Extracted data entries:

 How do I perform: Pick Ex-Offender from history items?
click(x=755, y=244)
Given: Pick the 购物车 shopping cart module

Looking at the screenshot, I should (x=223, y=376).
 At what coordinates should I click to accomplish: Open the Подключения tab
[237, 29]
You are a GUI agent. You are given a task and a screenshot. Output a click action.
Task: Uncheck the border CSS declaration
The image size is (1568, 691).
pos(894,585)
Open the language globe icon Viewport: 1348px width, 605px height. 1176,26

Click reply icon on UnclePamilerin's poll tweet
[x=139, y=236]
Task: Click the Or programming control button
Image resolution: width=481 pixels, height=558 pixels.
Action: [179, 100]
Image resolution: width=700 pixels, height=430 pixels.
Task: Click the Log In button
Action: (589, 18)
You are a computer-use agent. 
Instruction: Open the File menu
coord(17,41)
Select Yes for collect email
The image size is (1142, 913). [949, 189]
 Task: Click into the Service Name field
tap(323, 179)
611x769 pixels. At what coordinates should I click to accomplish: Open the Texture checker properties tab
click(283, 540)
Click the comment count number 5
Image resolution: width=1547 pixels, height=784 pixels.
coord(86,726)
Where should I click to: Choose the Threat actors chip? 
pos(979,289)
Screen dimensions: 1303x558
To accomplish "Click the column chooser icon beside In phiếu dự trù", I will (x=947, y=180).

The task: Each line above from the one with "You are a GUI" up to and including the one with "Task: Click the Or programming control button" must be set down exactly, and no line outside that span may appear.

Answer below:
You are a GUI agent. You are given a task and a screenshot. Output a click action.
Task: Uncheck the border CSS declaration
The image size is (1568, 691).
pos(894,585)
Open the language globe icon Viewport: 1348px width, 605px height. 1176,26

Click reply icon on UnclePamilerin's poll tweet
[x=139, y=236]
Task: Click the Or programming control button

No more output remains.